SAU CFDD
Sep 032009
 

Rachael Elliott of Monmouth, Ill., pulls weeds at a playground area in central Davenport Aug. 24 as part of St. Ambrose University’s “Urban Plunge.”

By Anne Marie Amacher

DAVENPORT — More than 560 freshmen and transfer students spent Monday morning volunteering at various sites throughout the Quad-City area as part of the St. Ambrose University “Urban Plunge.”

The plunge is part of St. Ambrose’s welcome week activities. New students moved onto campus Sunday, volunteered Monday and participated in other orientation activities before the start of classes Wednesday.

In the past, the Urban Plunge has been optional. This year it is a requirement, said Stella O’Rourke, campus minister at St. Ambrose.

About 30 agencies in the area had students do volunteer work such as painting railings along the Mississippi River, cleaning yards, pulling weeds, visiting senior citizens and more.

“We have a foundation of organizations we send students to for service projects throughout the year,” O’Rourke said. “Service is very much a part of our culture at St. Ambrose.”

A group of students enrolled in a learning community class went to the Kahl Home for the Aged and Infirm in Davenport.

Rosalie Thomas, administrator of the Kahl Home, talked to the students about the importance of volunteerism and how maintaining volunteerism after their projects are done can make life fuller.

Students watched a video on the Kahl Home’s history. Then Denise Reed, activities director at the Kahl Home, explained its mission and talked about the semester-long project the students would be working on: the life stories of 45 individuals.

Over the semester the students will meet with the residents to record their life stories, contact their families for additional information and photos, and produce a DVD featuring the individual’s life history.

The residents’ favorite day is Tuesday, Reed said, because that’s when completed life stories have been viewed. “It’s meaningful to them. They see their life has a purpose. These stories also help the staff to get familiarized with the residents.”

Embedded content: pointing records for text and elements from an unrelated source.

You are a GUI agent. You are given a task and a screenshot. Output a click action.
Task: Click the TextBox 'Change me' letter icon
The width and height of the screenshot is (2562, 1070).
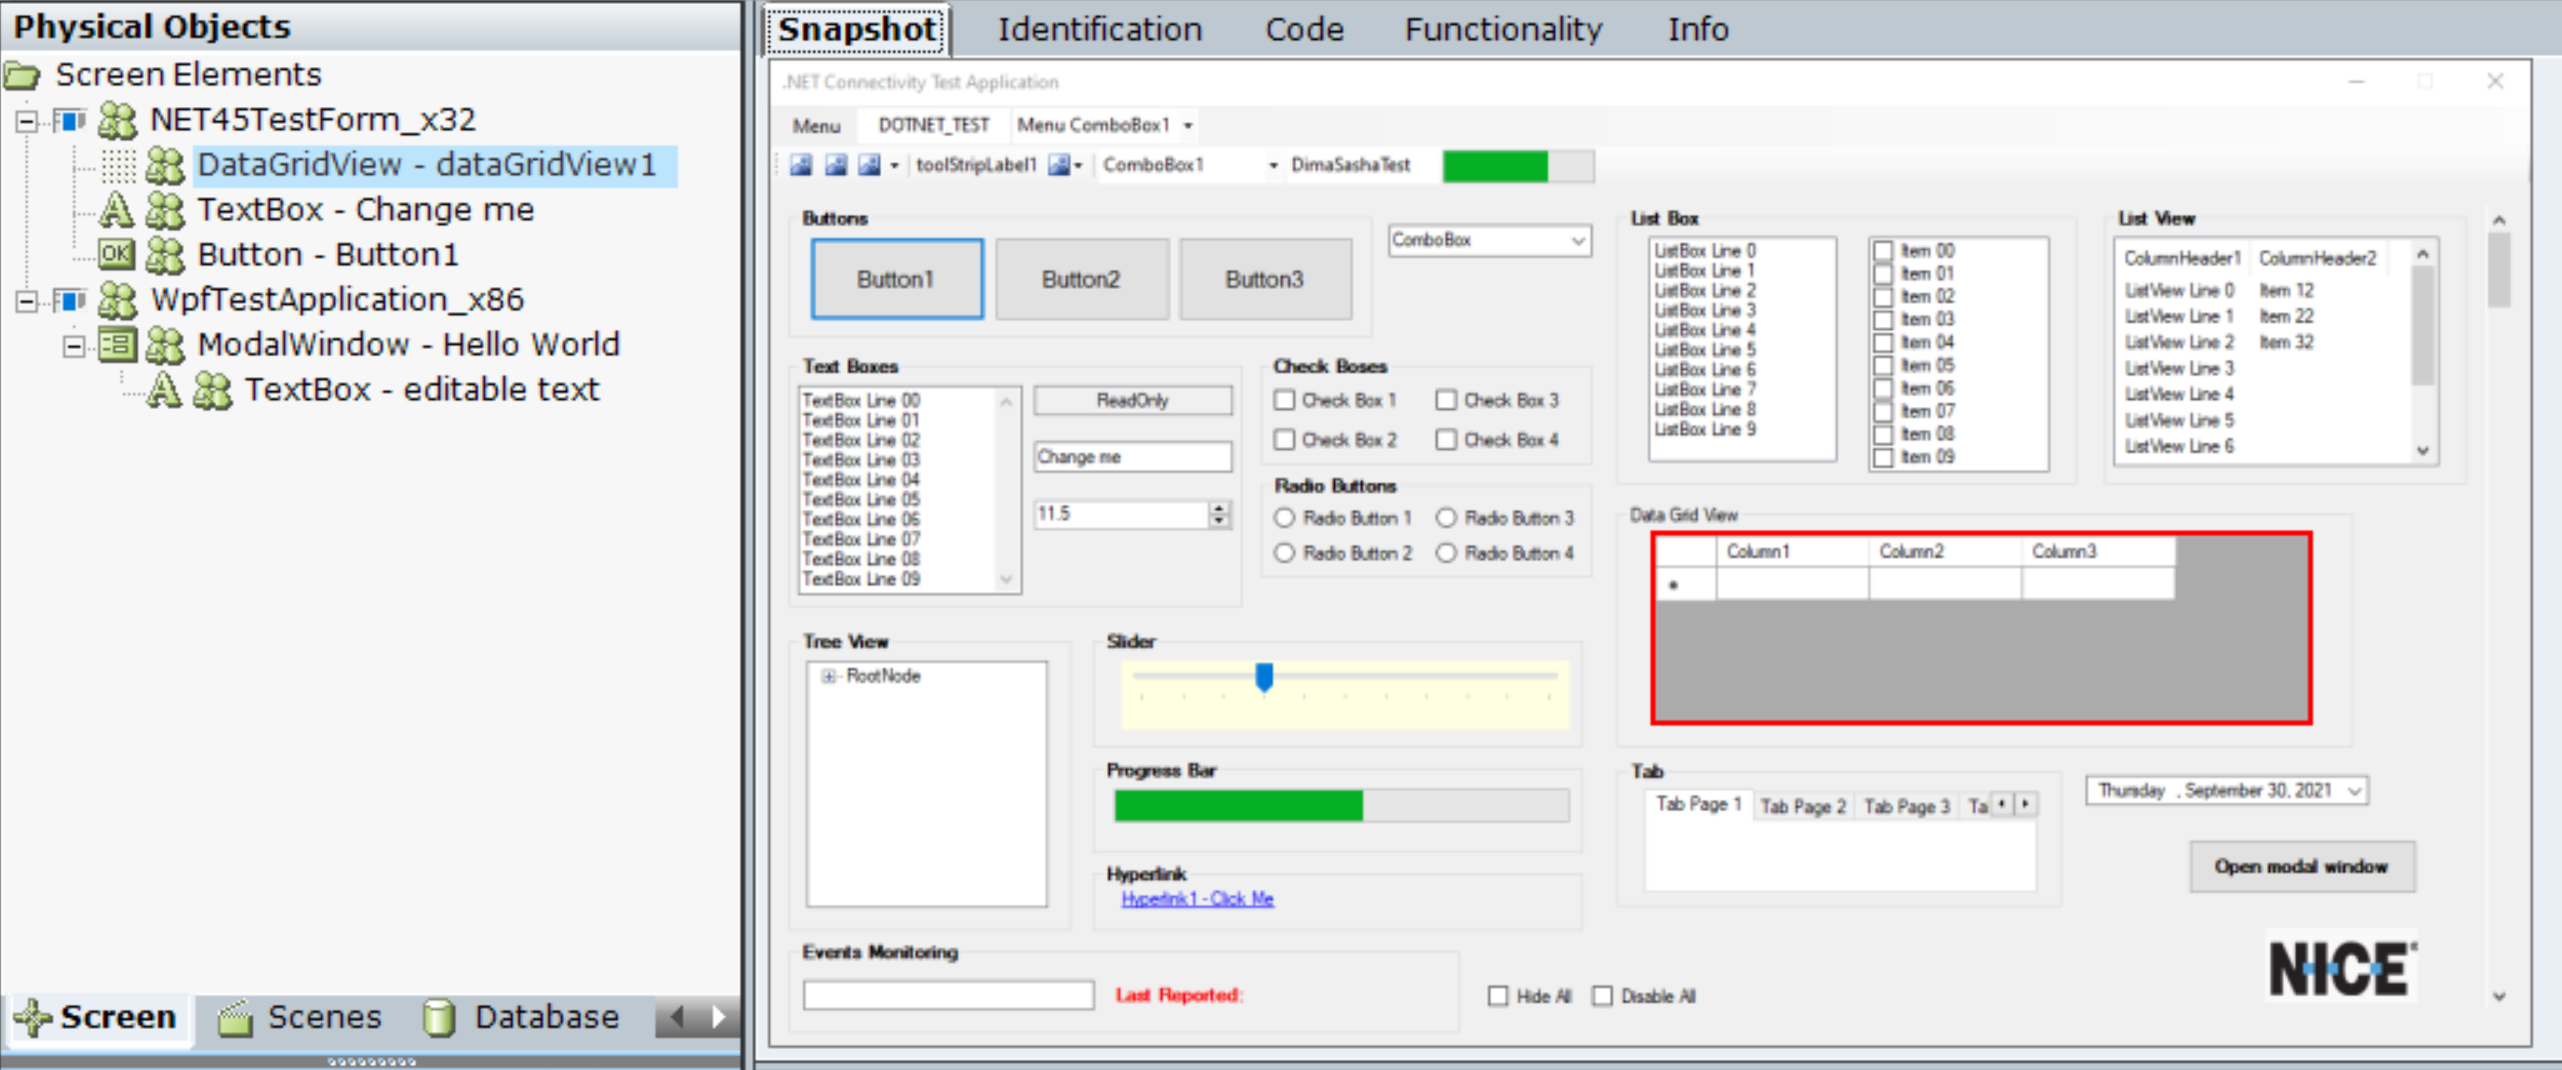coord(116,210)
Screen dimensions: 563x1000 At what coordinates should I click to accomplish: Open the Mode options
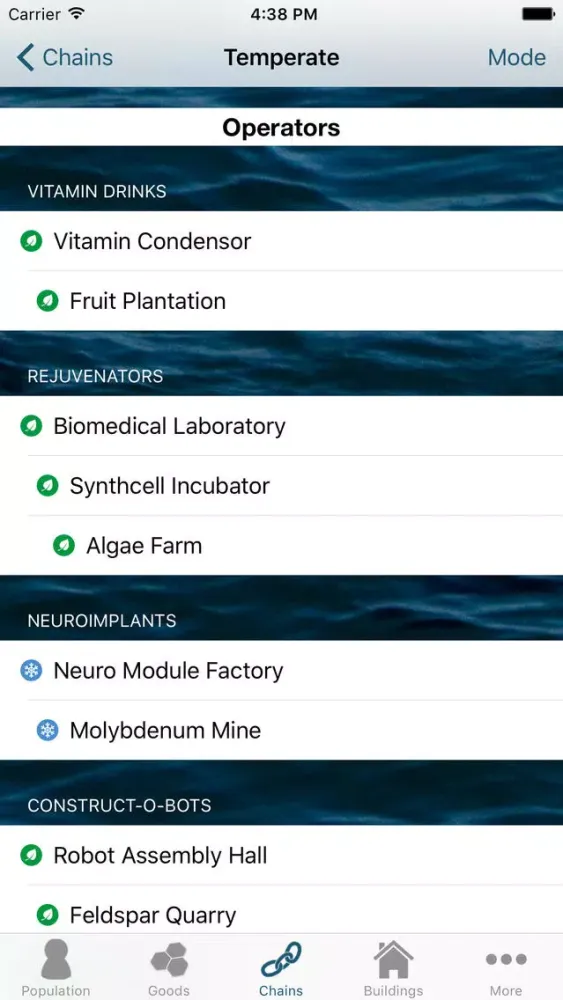tap(516, 57)
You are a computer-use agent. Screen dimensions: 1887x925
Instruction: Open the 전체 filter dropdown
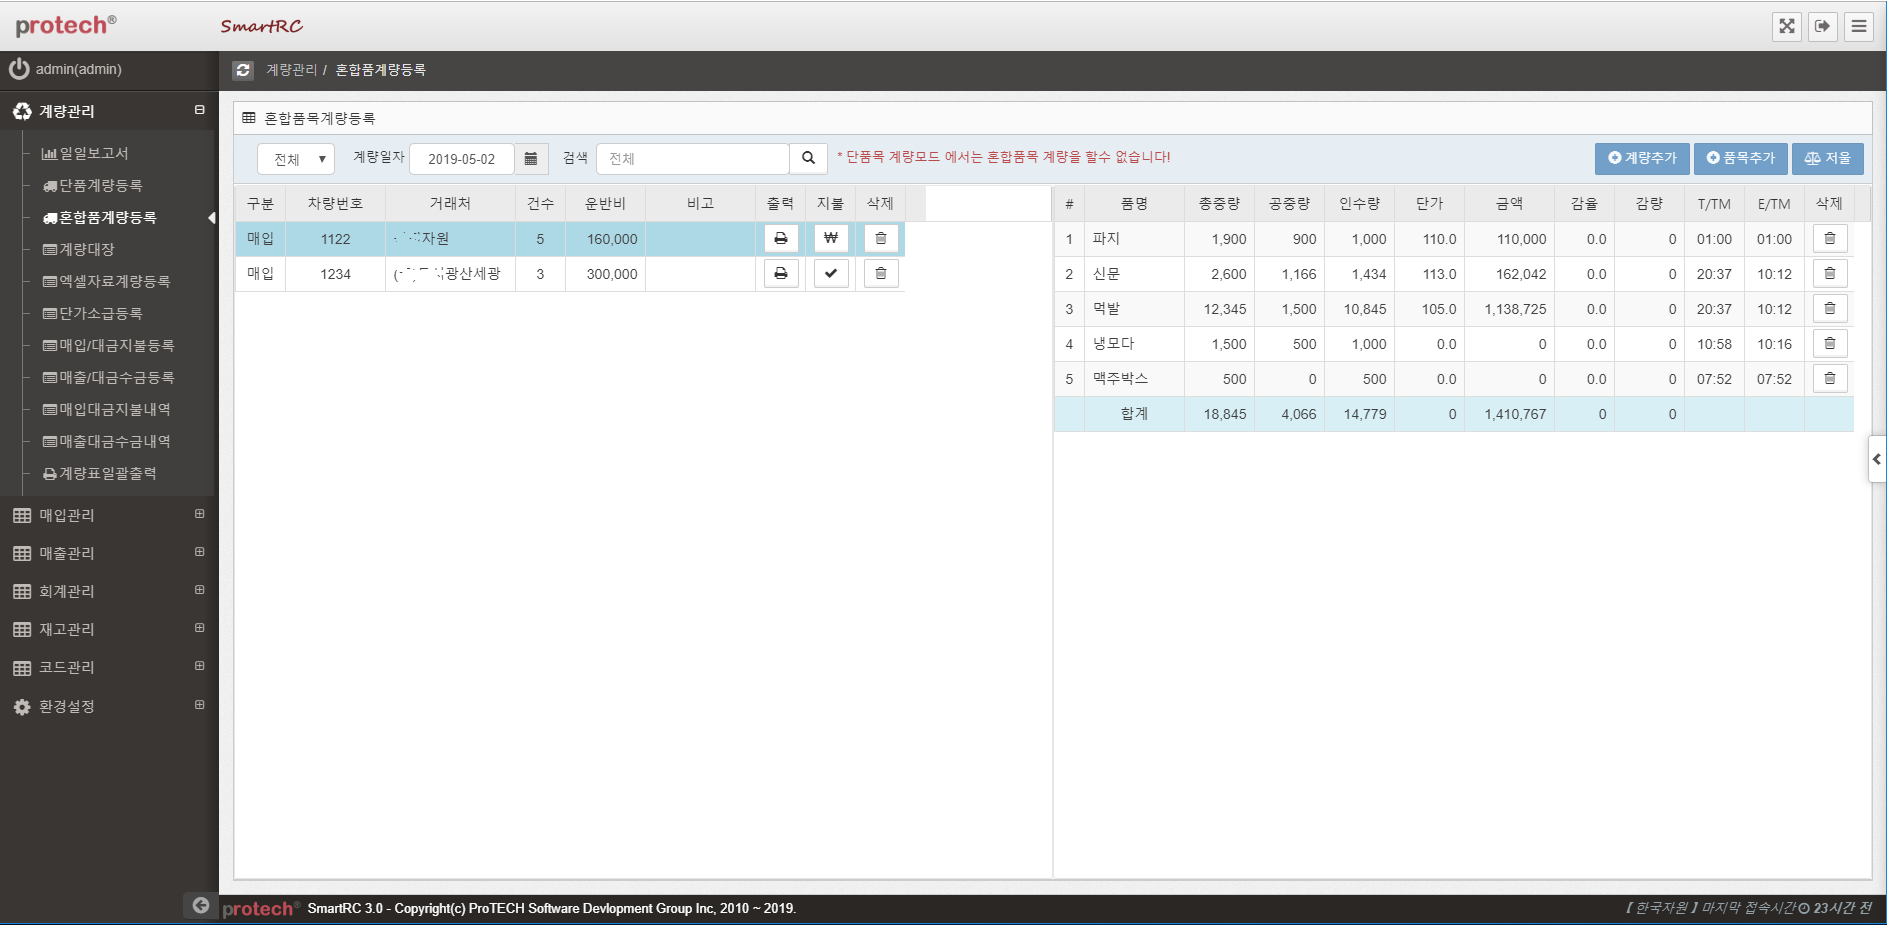(296, 159)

Another group of students did cleanup work in the Central Community neighborhood of Sixth and Vine streets in Davenport. Some students pulled weeds from the toddler playground area. Others picked up trash, while others planted bushes and plants. Another group was to serve a meal at Café on Vine.

Another 35 or so students helped spruce up the grounds at St. Vincent Center, which is headquarters for the Diocese of Davenport. There students spread mulch around trees and in the priests’ gardens. Then the students helped sweep out garages for the retired priests who live at the center.

Other sites the new students worked at included Nahant Marsh, Humility of Mary Housing Inc. in Davenport and along the bike path in Rock Island, Ill., and Sunset Marina in Rock Island.

“Lifelong service is part of what it means to be an Ambrosian,” says Mackenzie Grondahl, director of service learning. “With ‘Urban Plunge’ we hope to strengthen our new students’ commitment to this practice of service and social justice.”

She said St. Ambrose works closely with partner agencies and businesses in the area and through face-to-face meetings the university felt there was a need for help. “Our partners were excited to have us there.

“It was an amazing first effort.” Grondahl said there may be some changes next year and some tightening up, but she felt the day was a success.

Grondahl said a number of students were hesitant to do the work when they started the day, but felt they had accomplished something when it was done.

“This was a great group of kids” and most came to St. Ambrose with community service experience. So this was nothing new to many of them.